高市総理の台湾有事をめぐる発言に対し、中国側は反発をさらに強めています。こうした中、外務省の幹部がきょう、中国・北京を訪問しました。事態の沈静化の糸口を探るため、中国側との協議に臨むものとみられます。
午後、北京の空港に到着したのは、中国などを担当する外務省の金井アジア大洋州局長。

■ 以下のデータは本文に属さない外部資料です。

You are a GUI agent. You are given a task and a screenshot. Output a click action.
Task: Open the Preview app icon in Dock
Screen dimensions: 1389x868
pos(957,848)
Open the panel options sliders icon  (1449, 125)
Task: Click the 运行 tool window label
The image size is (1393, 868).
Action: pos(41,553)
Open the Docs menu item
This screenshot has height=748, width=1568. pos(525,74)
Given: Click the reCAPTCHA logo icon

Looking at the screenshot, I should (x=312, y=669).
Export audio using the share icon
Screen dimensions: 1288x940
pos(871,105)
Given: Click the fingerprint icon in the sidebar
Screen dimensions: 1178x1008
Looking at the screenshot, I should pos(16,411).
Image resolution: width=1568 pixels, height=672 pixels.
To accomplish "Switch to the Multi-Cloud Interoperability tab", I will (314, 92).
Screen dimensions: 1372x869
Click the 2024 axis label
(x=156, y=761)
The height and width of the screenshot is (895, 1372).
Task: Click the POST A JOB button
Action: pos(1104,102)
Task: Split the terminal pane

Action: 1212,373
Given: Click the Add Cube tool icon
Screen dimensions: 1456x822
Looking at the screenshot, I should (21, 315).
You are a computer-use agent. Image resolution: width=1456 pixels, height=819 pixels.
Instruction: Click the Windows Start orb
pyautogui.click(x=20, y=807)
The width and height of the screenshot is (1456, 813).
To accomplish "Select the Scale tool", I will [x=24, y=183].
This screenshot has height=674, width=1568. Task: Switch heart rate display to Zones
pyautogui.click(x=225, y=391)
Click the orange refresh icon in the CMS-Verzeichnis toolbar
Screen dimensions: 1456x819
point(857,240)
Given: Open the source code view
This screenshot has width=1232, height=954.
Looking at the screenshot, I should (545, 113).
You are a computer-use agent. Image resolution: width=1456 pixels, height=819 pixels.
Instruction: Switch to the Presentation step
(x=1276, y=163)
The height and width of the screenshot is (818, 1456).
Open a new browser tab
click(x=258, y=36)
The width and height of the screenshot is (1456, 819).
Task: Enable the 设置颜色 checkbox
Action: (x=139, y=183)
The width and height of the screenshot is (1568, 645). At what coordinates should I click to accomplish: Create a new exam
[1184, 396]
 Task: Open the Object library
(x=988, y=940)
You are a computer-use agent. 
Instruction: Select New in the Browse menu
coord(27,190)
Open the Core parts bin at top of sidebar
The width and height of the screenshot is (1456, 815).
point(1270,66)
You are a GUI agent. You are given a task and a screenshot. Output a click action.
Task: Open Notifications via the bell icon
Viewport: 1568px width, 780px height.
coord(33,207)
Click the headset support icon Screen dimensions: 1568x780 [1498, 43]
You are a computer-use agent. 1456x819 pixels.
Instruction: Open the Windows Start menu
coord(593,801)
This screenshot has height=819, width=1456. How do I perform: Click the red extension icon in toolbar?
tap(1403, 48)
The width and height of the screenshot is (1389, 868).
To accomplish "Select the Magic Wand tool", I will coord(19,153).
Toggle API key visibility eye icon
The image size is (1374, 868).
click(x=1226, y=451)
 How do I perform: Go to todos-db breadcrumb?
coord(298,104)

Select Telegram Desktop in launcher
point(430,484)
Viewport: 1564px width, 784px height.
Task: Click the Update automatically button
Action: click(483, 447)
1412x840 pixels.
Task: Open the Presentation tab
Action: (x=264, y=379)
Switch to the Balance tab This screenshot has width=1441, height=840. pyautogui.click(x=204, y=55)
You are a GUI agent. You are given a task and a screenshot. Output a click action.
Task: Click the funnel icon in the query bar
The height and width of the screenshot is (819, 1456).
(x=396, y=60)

台湾有事をめぐる高市総理の発言に中国側が強く反発する中、政府関係者によりますと、金井氏は中国外務省の劉勁松アジア局長らと会談する見通しだということです。
会談で、金井氏は“高市総理の答弁はこれまでの日本政府の立場を変えるものではない”と伝えるなど、事態の沈静化を図るものとみられます。
ただ、高市総理の答弁をめぐっては、自民党の防衛大臣経験者からも「歴代政権を踏み越えた問題のある発言だった」と苦言の声が上がります。
防衛大臣経験者
「台湾有事で日本がどのような対応をするのか明示することは手の内を明かすことになり、言うべきではなかった」
一方で、こんな懸念の声も…
閣僚経験者
「中国は高市政権の誕生を嫌がっていた。高市総理の足を引っ張ることを中国側は狙っていて、その口実を与えることになってしまった」
様々な懸念の声が上がる中、木原官房長官は中国側の一連の対応について「適切な対応を求めていく」と述べるにとどめています。